Flooding in the midwest took a toll on residents, farmers and even the home of the U.S. Strategic Command in Nebraska.
Billions of dollars in damage was done by flooding in March. One Iowa farmer estimated he and 28 farmers in his county lost $7 million in grain alone. Nebraska Farm Bureau at one point estimated $400 million of crop losses from fields left unplanted or planted late and up to $500 million in livestock losses.
Heavy rains brought record floods to Arkansas, Missouri and Oklahoma in May and June. One homeowner who lives near the Arkansas River said this was his fourth flood, but it will be the last. He's giving up on rebuilding after his trailer was devastated.
“After seeing what I was facing, absolutely not,” said Jim Dixon. “It looked like someone tossed a hand grenade inside my place, the way the water had floated all my furniture, destroyed my TV sets, appliances."
Farmers who lost billions of dollars in grain, livestock and equipment must decide whether to continue to gamble on fertile bottomlands, as federal officials determine how many damaged levees can and should be rebuilt.
Many farmers now believe heavier rains are the new normal -- even those skeptical that human activity is a factor. With the ground still soggy heading into winter, experts say the stage is set for more flooding in spring 2020.
Deadly and devastating tornadoes
A powerful EF4 tornado with estimated maximum winds of 170 mph tore through Beauregard, Alabama, on March 3. It killed 23 people, injured 90 more, and left a path of destruction spanning nearly 27 miles.
At some points, the path was as side as 16 football fields. It was the deadliest tornado in the U.S. in six years.
Another powerful tornado tore through much more densely-populated Dallas on October 20. The EF3 had wind speeds of up to 140 mph. While it did immense damage, nobody was killed. It was one of nearly a dozen tornadoes to cut through North Texas that day.
Another powerful tornado hit the Deep South in December, killing at least three people in Louisiana and Alabama.
It seemed everyone in the northern half of the U.S. had to deal with one major snowpocalypse at some point in 2019.
A polar vortex had up to 90 million Americans facing sub-zero temperatures in late January. Normally, polar vortexes stay in the arctic, but wind speeds from the vortex and jet stream slowed down, causing the frigid air to creep into North America.
Seattle, where paralyzing snow is fairly rare, got hammered. It saw a February record of 20.2 inches of snow. Nearly all of that fell in a four-day period.
Flagstaff, Arizona, which is more than a mile above sea level, had a single-day record of 35.9 inches on February 21.
Caribou, Maine had the snowiest winter in the U.S. with 114.2 inches.
One week after the end of summer, a winter storm slammed some areas of Western states with up to three feet of snow and temperatures that plummeted as much as 30 degrees below normal.

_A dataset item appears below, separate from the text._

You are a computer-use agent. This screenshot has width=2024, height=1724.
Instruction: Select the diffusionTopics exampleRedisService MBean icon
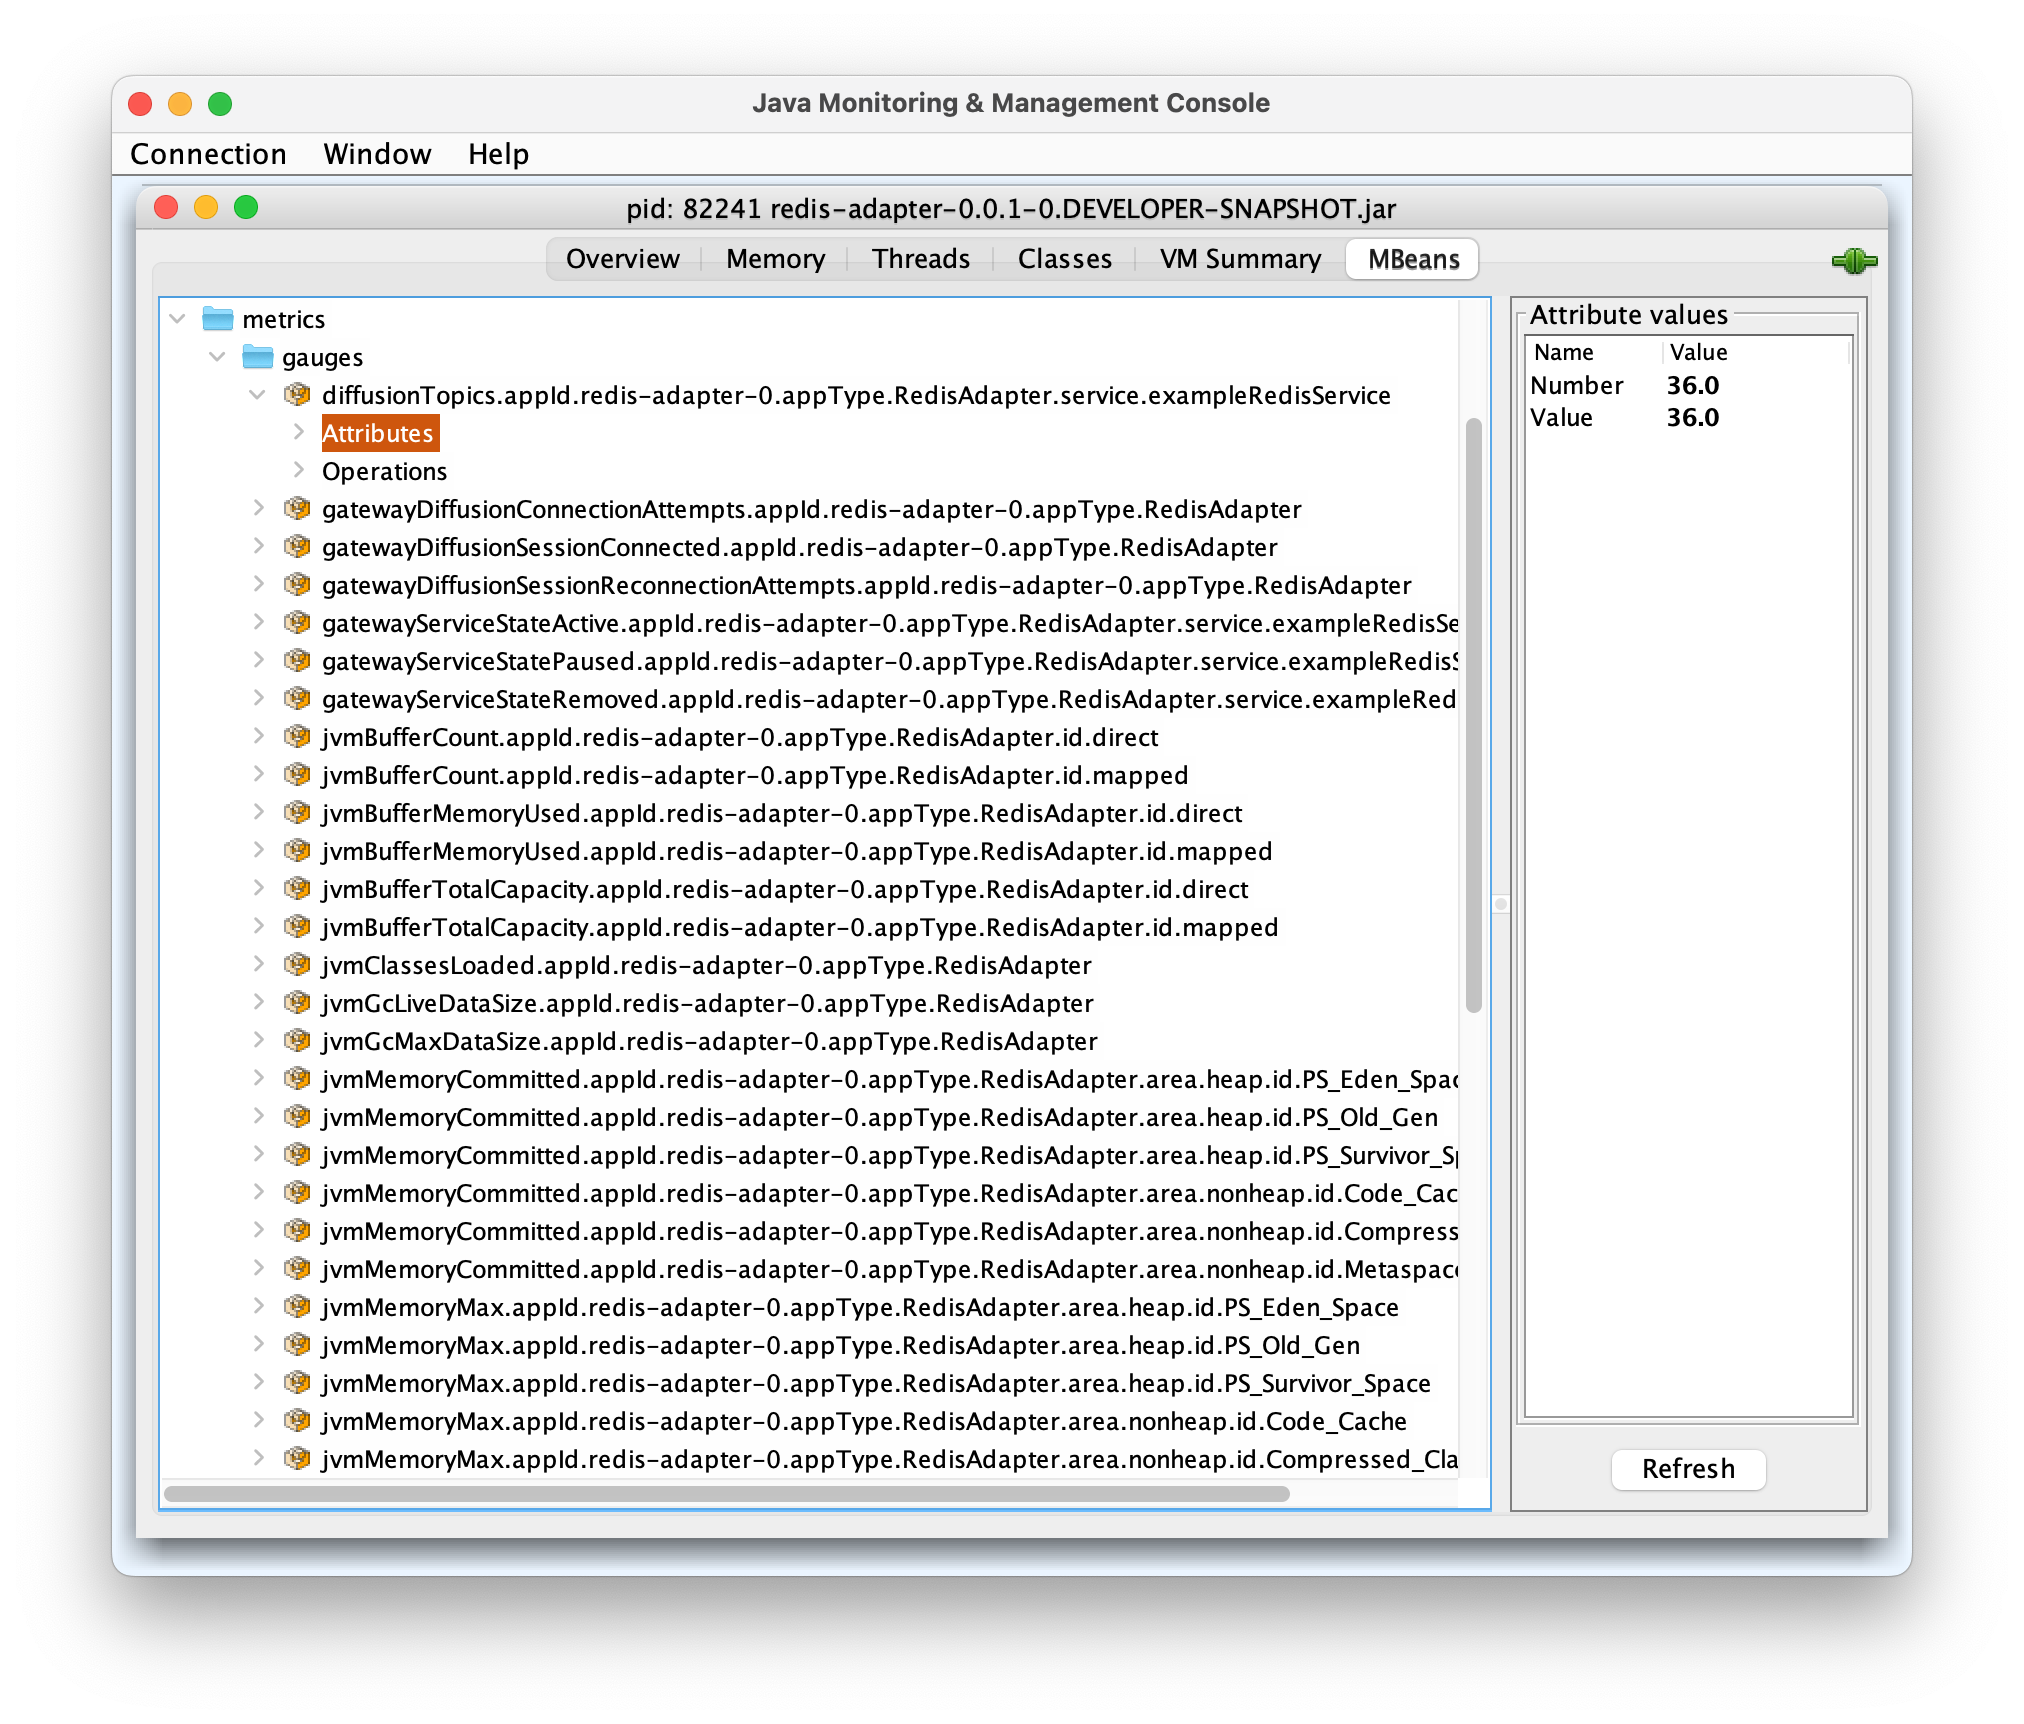tap(297, 395)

But the surprise storm made for some amazing wedding photos for a couple in Spokane, Wash.
And for a couple who eloped in the Cascades east of Seattle.
A Midwest snowstorm on Nov. 12 dropped 9.2 inches of snow on Detroit, more than double a 35-year-old record on that same day.

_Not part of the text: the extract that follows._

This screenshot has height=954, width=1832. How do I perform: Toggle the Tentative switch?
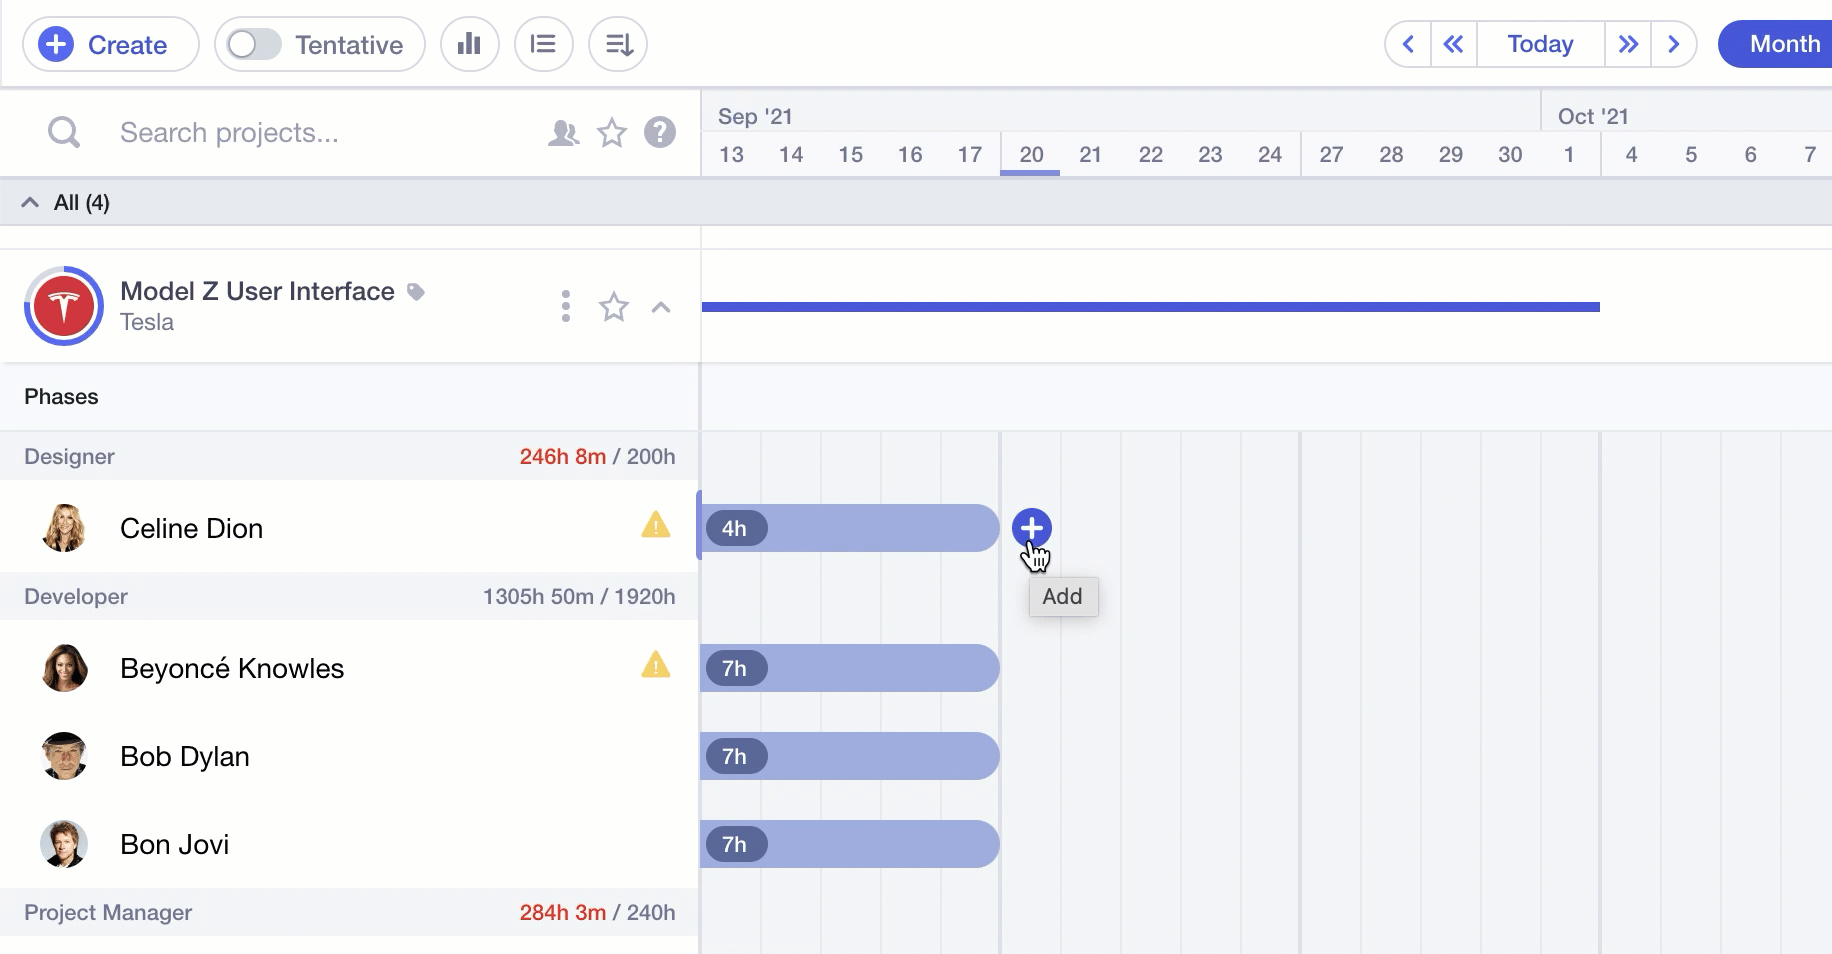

July 2019 was Earth's hottest month in recorded history. The average planet-wide temperature in July was 1.71 degrees Fahrenheit warmer than the average of 56.9 degrees, according to the National Weather Service.
Temperature records across Europe were smashed in July. It moved to Greenland where the heat accelerated the melting of the island's ice sheet and cause massive ice loss in the Arctic.
And that was not an anomaly -- it was part of a trend. Scientists said it was the 43rd consecutive July, and the 415th straight month overall, in which the temperature was above the average. NOAA climate monitoring manager Deke Arndt said the record was “almost entirely due to climate change.”
The World Meteorological Organization said in December that the years from 2015 to 2019 and from 2010 to 2019 “are, respectively, almost certain to be the warmest five-year period and decade on record.”